Is there one link, story, picture or thought that you saw online this week that you think somebody you know must see?
My friends: Alistair Croll (Just Evil Enough, Solve for Interesting, Tilt the Windmill, Interesting Bits, HBS, chair of Strata, Startupfest, FWD50, and Scaletechconf; author of Lean Analytics and some other books), Hugh McGuire (Rebus Foundation, PressBooks, LibriVox) and I decided that every week the three of us are going to share one link for one another (for a total of six links) that each individual feels the other person “must see.”
Check out these six links that we’re recommending to one another:
- Will The Humanities Survive Artificial Intelligence? – D. Graham Burnett – The New Yorker. “A great, long-form piece on how AI is changing teaching and the liberal arts. While the tech is widely banned on campuses – and students are terrified of accidentally using it in assignments – this teacher set students a task of debating with an AI and reporting back. The results were surprising.” (Alistair for Hugh).
- The Lebowski Theorem Of Machine Superintelligence – Jaaon Kottke. “Some days, I’m mad at myself for posting links about AI. Other days, I think it might be the defining topic of the century, and perhaps our species, and capitulate. Today’s a capitulation day, but at least it’s one that includes The Dude. The inimitable Jason Kottke quotes Joscha Back: ‘No superintelligent AI is going to bother with a task that is harder than hacking its reward function.'” (Alistair for Mitch).
- Experts Alarmed By China’s Enormous Army Of Robots – Joe Wilkins – Futurism. “Starting in 2015 China has pursued an industrial policy of developing industrial robotics (in part to address demographic problems). In 2022-23 China installed half the global industrial robots deployment, with ~276,000 robots. More, surely in 2024 and 2025. Chinese products will get cheaper as the US tries to rebuild its human factory workforce.” (Hugh for Alistair).
- The Eternal Thrift Store – Paul Ford – Aboard. “On the messy world of software, AI and the chaos coming down the pipes for us all.” (Hugh for Mitch).
- The Death Of “I Don’t Know” – John Nosta – Psychology Today. “There’s something romantic and nostalgic in this article.
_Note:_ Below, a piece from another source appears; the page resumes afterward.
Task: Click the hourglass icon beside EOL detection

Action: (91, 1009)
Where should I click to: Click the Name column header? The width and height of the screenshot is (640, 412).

The kind of writing that might both make you worried about our future and put human thinking on a pedastal. Ultimately, I don’t agree with this argument. ‘I don’t know’ isn’t dying… it’s evolving. In a world saturated with information and accelerated by AI, the real result of AI isn’t in people not knowing anything anymore, it’s in knowing how to ask better questions. Curiosity isn’t about withholding answers – it’s about using tools (yes, even chatbots) to go deeper, faster. The romanticism of not knowing might feel noble, but it risks glorifying intellectual paralysis. Today, inquiry has a partner, not a replacement. The smartest people aren’t avoiding AI or using it to do the work – they’re using it as cognitive scaffolding. It’s not the death of ‘I don’t know.’ It’s the birth of ‘What if?’ and ‘What else?’.” (Mitch for Alistair).
- Reading Books Is Not Just A Pleasure: It Helps Our Minds To Heal – Peter Leyland – Psyche. “Books don’t just teach us… they tend to us. Peter Leyland’s essay makes a beautifully quiet case for something I’ve always believed: that reading is more than escapism, it’s restoration. Not every page heals, but the right words at the right moment? That’s soul-level triage. Still, let’s not romanticize the act too much… reading isn’t a substitute for therapy, but it is a form of self-leadership. It slows the scroll, sharpens the mind, and reintroduces nuance in a world hooked on hot takes. Attention is currency and algorithms dictate what we see, so choosing to read… to sit with complexity, contradiction, and craft… is a small act of rebellion (to me). So yes, books help us heal… ” (Mitch for Hugh).